From the opening weekend early in October 2005 all the way through to the final in Cardiff in May 2006, Dewi will choose his Try, Players, Team, Moment and Villain of the week.

Shaun Connor- OSPREYS v Leicester Tigers

It was one of the cheekiest tries I’ve seen for a long time. The Ospreys ten Connor is talking to referee Alain Rolland and everyone thinks he is going to opt to kick a penalty but he darts off and goes in down the left-hand side. At that time it was a crucial score but now of course we know Leicester came back to win the game. It is nice to see such inventive play and quick-thinking, and the naivety from Leicester nearly left then with egg on their faces.
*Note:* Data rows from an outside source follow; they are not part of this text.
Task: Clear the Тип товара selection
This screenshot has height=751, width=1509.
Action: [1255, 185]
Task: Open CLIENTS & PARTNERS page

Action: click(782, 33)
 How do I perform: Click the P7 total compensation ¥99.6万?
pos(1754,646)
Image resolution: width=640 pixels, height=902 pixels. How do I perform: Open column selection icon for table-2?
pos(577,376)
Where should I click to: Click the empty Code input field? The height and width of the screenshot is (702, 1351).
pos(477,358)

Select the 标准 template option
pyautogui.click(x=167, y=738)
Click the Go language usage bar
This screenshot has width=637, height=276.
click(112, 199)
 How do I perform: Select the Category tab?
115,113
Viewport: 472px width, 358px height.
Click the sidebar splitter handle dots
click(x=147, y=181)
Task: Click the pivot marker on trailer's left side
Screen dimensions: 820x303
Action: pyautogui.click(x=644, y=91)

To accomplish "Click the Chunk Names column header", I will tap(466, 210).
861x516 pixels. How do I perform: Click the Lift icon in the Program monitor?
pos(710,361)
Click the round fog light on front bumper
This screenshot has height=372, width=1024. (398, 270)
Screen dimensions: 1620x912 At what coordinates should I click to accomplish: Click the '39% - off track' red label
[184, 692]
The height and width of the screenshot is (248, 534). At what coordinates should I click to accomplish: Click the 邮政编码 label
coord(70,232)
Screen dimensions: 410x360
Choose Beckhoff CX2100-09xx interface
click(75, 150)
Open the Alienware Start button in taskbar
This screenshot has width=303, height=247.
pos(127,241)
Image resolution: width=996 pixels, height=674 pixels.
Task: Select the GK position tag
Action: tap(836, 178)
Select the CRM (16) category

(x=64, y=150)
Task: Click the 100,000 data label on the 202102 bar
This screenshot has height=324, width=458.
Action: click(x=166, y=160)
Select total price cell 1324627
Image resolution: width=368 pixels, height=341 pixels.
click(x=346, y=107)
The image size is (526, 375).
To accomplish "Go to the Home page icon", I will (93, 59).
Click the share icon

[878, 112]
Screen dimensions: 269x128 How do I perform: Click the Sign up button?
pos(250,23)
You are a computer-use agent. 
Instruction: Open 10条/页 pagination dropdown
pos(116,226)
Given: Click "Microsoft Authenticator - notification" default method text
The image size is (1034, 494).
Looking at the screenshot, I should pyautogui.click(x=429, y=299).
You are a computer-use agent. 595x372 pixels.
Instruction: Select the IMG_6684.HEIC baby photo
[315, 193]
LONDON WASPS v Llanelli Scarlets
they have been written off in terms of this competition but this performance showed just how good a side they can be. They blitzed Llanelli Scarlets and now ruing defeats at Stradey and Edinburgh. It just goes to show what can happen when 15 guys put their heads together and play some rugby. They had done the soul-searching from the week before and Eoin Reddin in particular had a good game.

David Wallace – MUNSTER v Newport-Gwent Dragons

Being the Heineken Cup man-of-the-match back to back says it all. Every time Eddie O’Sullivan fails to pick this guy for Ireland, he misses a trick. This guy should be Ireland’s No.7. He has the pace of his brother Richard and the power of his other brother Paul. This was another adventurous performance from a guy that never has bad game.

OSPREYS v Leicester Tigers
The Ospreys collectively were this week’s villains. How did they let that game slip? They were the better side, and I’ll give credit to Leicester for fighting back, but missed kicks and bad decisions cost them dear. How they let it slip to let Dan Hipkiss score so late on I will never know. They shot themselves in the foot after so much good work.

Video Referee – Saracens v Ulster.
Not having to work on Sunday for me personally. On a serious note, the Ulster try that wasn’t was this week’s most important moment. The referee shouldn’t have referred it to the TMO because he can’t adjuicate on whether a player was in touch, only on whether the ball was grounded correctly. As it happens he was out but by the letter of the law a try should have been awarded. I think it means there is cause for reflection for the IRB who might want to reconsider what may be referred to video and change the rules after the next World Cup.